Let’s Learn About Crawlers
The diagram below is a high-level abstraction of how these web crawlers work. Once a web crawler discovers a domain such as mywebsite.com, it will index the entire contents of the domain, looking for keywords and other miscellaneous information.
In the diagram above, “mywebsite.com” has been scraped as having the keywords as “Apple” “Banana” and “Pear”. These keywords are stored in a dictionary by the crawler, who then returns these to the search engine i.e. Google. Because of this persistence, Google now knows that the domain “mywebsite.com” has the keywords “Apple”, “Banana” and “Pear”. As only one website has been crawled, if a user was to search for “Apple”…“mywebsite.com” would appear. This would result in the same behaviour if the user was to search for “Banana”. As the indexed contents from the crawler report the domain as having “Banana”, it will be displayed to the user.
As illustrated below, a user submits a query to the search engine of “Pears”. Because the search engine only has the contents of one website that has been crawled with the keyword of “Pears” it will be the only domain that is presented to the user.
However, as we previously mentioned, crawlers attempt to traverse, termed as crawling, every URL and file that they can find!
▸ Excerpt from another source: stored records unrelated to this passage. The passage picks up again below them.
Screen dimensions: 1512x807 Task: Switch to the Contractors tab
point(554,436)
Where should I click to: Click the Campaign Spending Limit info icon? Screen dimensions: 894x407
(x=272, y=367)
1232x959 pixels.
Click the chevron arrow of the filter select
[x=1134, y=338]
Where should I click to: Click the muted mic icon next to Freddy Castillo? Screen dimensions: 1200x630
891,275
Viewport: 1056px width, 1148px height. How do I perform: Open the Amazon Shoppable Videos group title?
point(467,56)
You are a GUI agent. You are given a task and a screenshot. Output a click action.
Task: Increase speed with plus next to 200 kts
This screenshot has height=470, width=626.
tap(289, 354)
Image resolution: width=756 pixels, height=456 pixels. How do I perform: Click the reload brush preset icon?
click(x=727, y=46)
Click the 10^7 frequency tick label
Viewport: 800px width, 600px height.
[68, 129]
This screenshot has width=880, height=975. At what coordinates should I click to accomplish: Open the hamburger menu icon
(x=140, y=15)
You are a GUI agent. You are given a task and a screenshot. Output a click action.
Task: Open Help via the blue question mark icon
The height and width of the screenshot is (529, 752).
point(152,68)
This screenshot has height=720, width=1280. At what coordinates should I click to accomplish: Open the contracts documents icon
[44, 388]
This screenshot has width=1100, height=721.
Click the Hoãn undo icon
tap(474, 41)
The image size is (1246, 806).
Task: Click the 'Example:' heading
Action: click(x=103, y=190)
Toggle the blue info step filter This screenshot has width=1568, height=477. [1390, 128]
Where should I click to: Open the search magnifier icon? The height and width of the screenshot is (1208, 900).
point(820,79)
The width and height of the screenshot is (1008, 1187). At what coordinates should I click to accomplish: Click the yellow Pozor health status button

Say if “mywebsite.com” had the same keywords as before (“Apple”, “Banana” and “Pear”), but also had a URL to another website “anotherwebsite.com”, the crawler will then attempt to traverse everything on that URL (anotherwebsite.com) and retrieve the contents of everything within that domain respectively.
This is illustrated in the diagram below. The crawler initially finds “mywebsite.com”, where it crawls the contents of the website - finding the same keywords (“Apple”, “Banana” and “Pear”) as before, but it has additionally found an external URL. Once the crawler is complete on “mywebsite.com”, it’ll proceed to crawl the contents of the website “anotherwebsite.com”, where the keywords (“Tomatoes”, “Strawberries” and “Pineapples”) are found on it. The crawler’s dictionary now contains the contents of both “mywebsite.com” and “anotherwebsite.com”, which is then stored and saved within the search engine.
So to recap, the search engine now has knowledge of two domains that have been crawled:
- mywebsite.com
- anotherwebsite.com
Although note that “anotherwebsite.com” was only crawled because it was referenced by the first domain “mywebsite.com”. Because of this reference, the search engine knows the following about the two domains:
| Domain Name | Keyword |
|---|---|
| mywebsite.com | Apples |
| mywebsite.com | Bananas |
| mywebsite.com | Pears |
| anotherwebsite.com | Tomatoes |
| anotherwebsite.com | Strawberries |
| anotherwebsite.com | Pineapples |
Or as illustrated below:
Now that the search engine has some knowledge about keywords, say if a user was to search for “Pears” the domain “mywebsite.com” will be displayed - as it is the only crawled domain containing “Pears”:
Likewise, say in this case the user now searches for “Strawberries”. The domain “anotherwebsite.com” will be displayed, as it is the only domain that has been crawled by the search engine that contains the keyword “Strawberries”:
This is great…But imagine if a website had multiple external URL’s (as they often do!) That’ll require a lot of crawling to take place. There’s always the chance that another website might have similar information as of that another website crawled - right? So how does the “Search Engine” decide on the hierarchy of the domains that are displayed to the user?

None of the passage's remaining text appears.